Before answering, work out how many lines below contain the string "will"; the reply is that number alone.

(Saved entries)
****************

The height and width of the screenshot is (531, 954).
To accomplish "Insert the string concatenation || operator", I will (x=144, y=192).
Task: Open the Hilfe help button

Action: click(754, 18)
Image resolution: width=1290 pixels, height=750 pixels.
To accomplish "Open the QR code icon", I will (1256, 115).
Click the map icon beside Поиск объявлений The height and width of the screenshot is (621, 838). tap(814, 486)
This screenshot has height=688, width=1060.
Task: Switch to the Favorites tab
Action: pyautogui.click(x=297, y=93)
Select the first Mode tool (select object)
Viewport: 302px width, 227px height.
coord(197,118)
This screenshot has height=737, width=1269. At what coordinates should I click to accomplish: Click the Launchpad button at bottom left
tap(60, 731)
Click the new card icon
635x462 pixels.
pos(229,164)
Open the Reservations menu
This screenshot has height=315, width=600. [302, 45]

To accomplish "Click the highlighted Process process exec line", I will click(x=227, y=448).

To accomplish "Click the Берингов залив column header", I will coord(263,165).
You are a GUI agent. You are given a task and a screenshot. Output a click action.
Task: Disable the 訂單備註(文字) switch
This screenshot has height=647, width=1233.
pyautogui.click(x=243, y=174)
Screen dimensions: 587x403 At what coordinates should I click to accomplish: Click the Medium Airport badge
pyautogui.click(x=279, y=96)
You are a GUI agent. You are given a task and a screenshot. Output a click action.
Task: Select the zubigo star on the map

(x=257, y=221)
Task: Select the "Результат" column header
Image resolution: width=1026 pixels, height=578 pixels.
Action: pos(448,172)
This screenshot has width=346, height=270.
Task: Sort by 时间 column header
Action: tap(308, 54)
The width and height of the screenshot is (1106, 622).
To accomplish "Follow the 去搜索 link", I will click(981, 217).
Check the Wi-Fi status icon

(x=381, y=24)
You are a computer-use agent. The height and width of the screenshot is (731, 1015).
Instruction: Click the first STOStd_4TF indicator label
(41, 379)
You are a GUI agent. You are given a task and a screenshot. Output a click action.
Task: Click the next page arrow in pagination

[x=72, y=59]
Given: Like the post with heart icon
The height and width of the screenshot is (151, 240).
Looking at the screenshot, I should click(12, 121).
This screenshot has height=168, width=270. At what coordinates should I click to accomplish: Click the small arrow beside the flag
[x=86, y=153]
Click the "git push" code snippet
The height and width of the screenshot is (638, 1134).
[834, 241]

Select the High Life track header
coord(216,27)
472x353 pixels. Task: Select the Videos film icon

****************

#### Exercise solution
5